Oregon Gifts of Comfort and Joy said...

Wow! You sure gave us a comprehensive breakdown of Alan's themes this week. What an amazing post. I enjoyed the picture of cow and horse teamed up together, learning of the sculpture French and your stolen bull story too.

Thank you, and Happy SS!

Kathy M.

Sheila @ A Postcard a Day said...

I just love the story about the bull and its now sightly larger family! The picture of the cow and horse pulling the cart, or rather not pulling it, amazes me. I can't imagine either being very happy about it and yet I can see it worked. Almost.

Alan Burnett said...

What can I say?
A masterly post : a perfect balance of information and intrigue. Is there no theme that will catch you out?

PattyF said...

Loved the cow and horse together ... great photo! I can't really see them cooperating too well. What was Mr. Farmer thinking? Great crime story, too. Only in Chicago, right? Thanks for a wonderful post!

Tattered and Lost said...

Poor Columbus. Downgraded to a man who was merely lost and not actually the first to arrive. But he still gets a holiday.

Lots of fascinating information in this post.


well, i certainly didn't expect to read such a story today. well done!! who knew Alan's prompt would bring forth so much.

Karen S. said...

Bob S. I have to agree with you about his hat!

Kat M. It's one of my favorite photos, not too often do have a cow and horse working like that, at least not that I'd ever seen! I think the cow had the cutest face!

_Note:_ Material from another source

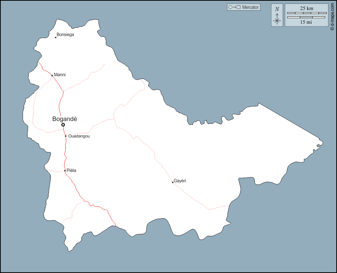Click the 15 mi scale bar

point(306,17)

Little Nell I know what you mean! I had another post in mind but Alan's photo got my curious nature working overtime! Once I learned all that really cool stuff I had to share it...that cow comes from good stock!

Karen S. said...

Alan- Actually yes, in fact I had another post planned but after being curious about your photo and the amazing stuff I uncovered, my gosh I could have made a book, who ever would have thought one simple cow and goddess could have so much to share!

Karen S. said...

Tattered and Lost, I agree, and it's quite funny how there are holidays and celebrations for the oddest of things sometimes, well in America anyway, and then some other important or more worthy and true things just never get their own day!

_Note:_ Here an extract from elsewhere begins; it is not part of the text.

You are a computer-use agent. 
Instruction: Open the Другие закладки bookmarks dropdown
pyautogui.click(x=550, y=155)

Ticklebear - Glad you enjoyed my bull and goddess story, I don't like to ramble so much, but the information was just pouring out, and I could have written so much more...but there had to be a place to draw the line. The photos of the Exposition are on line but the copyright laws are really tight, but if you get to check them out, it was a cool fair!

Howard said...

Fascinating stuff. I'm glad they found the bull. The 1893 Columbian Exposition is very interesting.

tony said...

We Have Had Our Share Of Looting Here in England This week but whoever stole that Bull would be sure to win a Gold Medal if it were an Olympic Event!